Gartram’s countenance changed a little, but he kept down his anger.

“Not yet, my dear, not yet, of course. It is not natural that you should, but you will in time, and the more for feeling a bit diffident now. Come, we understand one another, and I won’t say a word to the poor boy. You will let him feel that the winter is passing, the thaw beginning. Give him a little spring first, and the summer in full swing by-and-by.”

Claude shook her head.

“It is impossible, papa, dear. I could never like Mr Glyddyr.”

“Now, my dear child, don’t make me angry by adopting that obstinate tone. You are too young yet to understand your own mind.”
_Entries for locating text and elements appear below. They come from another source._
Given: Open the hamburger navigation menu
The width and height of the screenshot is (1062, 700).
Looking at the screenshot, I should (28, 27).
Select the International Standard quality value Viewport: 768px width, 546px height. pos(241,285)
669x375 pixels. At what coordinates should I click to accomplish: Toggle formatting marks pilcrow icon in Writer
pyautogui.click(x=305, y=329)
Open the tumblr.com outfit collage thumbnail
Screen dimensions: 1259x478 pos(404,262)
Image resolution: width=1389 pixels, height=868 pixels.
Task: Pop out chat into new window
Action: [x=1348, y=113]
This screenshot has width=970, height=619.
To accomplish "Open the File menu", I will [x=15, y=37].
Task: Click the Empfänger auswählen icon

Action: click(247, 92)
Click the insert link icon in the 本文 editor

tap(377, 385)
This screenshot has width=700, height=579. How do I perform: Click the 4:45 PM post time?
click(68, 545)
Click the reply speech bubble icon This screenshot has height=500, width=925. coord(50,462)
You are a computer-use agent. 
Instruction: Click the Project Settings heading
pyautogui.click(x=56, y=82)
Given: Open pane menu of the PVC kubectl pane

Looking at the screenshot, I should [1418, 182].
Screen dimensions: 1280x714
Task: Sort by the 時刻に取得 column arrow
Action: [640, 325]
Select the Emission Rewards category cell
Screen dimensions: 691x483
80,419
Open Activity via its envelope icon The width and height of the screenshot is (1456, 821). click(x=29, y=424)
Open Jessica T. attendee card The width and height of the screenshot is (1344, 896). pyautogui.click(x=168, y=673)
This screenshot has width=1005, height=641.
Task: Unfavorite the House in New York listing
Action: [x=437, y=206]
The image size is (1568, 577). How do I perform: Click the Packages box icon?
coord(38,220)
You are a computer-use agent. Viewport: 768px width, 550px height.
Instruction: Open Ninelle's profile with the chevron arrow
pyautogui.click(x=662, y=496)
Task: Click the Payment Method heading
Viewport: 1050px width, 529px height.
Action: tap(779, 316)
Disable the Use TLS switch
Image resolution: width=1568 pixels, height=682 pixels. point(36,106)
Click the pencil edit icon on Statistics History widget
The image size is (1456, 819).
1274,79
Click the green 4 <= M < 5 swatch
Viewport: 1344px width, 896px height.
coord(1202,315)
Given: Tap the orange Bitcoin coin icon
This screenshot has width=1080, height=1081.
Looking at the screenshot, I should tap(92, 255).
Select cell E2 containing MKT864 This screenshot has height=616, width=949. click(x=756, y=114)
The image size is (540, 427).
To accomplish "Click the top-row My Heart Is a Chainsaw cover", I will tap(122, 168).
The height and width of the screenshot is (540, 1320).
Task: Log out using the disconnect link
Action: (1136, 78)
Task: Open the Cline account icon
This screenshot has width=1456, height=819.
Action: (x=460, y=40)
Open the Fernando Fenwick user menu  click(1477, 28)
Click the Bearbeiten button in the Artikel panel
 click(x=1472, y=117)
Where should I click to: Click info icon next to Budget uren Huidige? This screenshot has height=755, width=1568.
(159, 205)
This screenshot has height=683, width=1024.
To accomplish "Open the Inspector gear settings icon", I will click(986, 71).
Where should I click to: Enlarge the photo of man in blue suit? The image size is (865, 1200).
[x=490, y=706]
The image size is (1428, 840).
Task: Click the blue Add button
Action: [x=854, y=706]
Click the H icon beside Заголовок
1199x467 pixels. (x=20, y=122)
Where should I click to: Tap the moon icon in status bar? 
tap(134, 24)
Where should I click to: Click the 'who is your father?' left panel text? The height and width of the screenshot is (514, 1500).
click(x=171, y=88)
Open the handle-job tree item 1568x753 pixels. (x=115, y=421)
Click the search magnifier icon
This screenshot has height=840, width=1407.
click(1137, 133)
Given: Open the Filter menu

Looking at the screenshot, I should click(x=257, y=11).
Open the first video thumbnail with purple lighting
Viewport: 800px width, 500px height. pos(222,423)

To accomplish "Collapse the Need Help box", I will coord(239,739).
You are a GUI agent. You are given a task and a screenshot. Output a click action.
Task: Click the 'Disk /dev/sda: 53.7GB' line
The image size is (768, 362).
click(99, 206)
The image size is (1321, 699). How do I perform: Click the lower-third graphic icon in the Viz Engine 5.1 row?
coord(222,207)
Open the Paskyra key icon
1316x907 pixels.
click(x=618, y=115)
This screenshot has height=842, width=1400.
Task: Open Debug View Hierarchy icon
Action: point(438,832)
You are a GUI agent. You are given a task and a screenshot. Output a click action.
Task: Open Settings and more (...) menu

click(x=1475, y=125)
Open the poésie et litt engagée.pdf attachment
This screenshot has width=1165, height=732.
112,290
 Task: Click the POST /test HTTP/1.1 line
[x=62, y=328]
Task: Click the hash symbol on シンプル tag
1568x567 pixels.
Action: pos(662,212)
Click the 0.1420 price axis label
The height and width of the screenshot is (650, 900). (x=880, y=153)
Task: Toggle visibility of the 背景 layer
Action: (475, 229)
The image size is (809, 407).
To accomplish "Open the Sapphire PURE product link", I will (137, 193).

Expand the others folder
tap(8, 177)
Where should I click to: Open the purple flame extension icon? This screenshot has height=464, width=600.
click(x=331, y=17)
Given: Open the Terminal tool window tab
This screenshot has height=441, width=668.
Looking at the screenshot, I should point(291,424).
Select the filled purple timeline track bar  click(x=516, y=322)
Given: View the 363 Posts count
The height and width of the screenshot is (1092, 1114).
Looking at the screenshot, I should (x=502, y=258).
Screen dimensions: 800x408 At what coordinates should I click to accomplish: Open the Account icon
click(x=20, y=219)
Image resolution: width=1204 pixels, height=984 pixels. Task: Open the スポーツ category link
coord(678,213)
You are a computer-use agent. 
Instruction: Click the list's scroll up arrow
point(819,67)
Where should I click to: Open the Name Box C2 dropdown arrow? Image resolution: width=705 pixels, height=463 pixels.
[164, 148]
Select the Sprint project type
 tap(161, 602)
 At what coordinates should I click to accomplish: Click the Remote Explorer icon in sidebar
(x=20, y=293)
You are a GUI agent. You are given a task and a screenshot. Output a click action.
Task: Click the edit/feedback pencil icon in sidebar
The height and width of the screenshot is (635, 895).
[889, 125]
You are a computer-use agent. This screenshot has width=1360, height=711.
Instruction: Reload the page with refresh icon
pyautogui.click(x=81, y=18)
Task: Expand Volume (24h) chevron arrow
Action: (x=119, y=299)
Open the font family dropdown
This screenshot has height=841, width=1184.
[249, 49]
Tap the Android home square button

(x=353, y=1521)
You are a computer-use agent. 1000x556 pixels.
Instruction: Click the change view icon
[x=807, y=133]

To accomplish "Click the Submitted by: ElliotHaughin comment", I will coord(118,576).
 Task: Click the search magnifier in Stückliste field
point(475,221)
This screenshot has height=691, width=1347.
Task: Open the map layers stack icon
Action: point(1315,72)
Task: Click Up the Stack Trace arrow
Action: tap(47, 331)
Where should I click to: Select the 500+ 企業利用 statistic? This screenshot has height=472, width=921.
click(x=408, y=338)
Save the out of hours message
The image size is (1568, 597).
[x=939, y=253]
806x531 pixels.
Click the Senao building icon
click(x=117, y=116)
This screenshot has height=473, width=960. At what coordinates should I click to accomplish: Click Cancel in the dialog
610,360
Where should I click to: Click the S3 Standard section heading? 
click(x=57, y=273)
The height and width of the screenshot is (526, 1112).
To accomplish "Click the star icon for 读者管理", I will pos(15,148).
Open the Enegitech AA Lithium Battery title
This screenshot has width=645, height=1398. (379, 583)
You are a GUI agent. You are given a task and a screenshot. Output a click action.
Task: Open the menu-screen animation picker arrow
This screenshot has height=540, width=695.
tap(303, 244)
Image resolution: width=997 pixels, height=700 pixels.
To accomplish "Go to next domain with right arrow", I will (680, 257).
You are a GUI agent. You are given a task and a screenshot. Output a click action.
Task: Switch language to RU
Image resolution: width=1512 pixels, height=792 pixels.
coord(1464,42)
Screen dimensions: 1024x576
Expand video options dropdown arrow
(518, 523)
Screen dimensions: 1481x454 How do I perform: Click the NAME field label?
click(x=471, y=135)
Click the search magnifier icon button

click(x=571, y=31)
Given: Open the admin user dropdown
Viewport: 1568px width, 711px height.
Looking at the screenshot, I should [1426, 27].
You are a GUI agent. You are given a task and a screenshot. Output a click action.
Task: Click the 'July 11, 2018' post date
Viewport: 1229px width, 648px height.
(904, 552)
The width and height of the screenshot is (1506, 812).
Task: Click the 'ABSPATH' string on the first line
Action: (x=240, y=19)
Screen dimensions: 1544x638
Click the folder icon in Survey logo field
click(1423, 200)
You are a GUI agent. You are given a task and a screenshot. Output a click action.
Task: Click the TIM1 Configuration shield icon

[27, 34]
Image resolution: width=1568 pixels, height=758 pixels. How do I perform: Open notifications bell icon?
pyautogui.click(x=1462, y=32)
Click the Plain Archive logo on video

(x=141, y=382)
“I know I could never love Mr Glyddyr sufficiently to be his wife.”

“Now, look here – ”

“Don’t be angry with me, dear. You wish me to be always frank and plain with you?”

“Of course, but – ”

“I must know about a matter like this. I do not and cannot love this man.”

“Absurd, Claude.”

“I don’t want to marry. Let me stay here with you. I can be very happy amongst the people I know, and who know me, and require my help.”

“Yes; a gang of impostors sucking my money through you.”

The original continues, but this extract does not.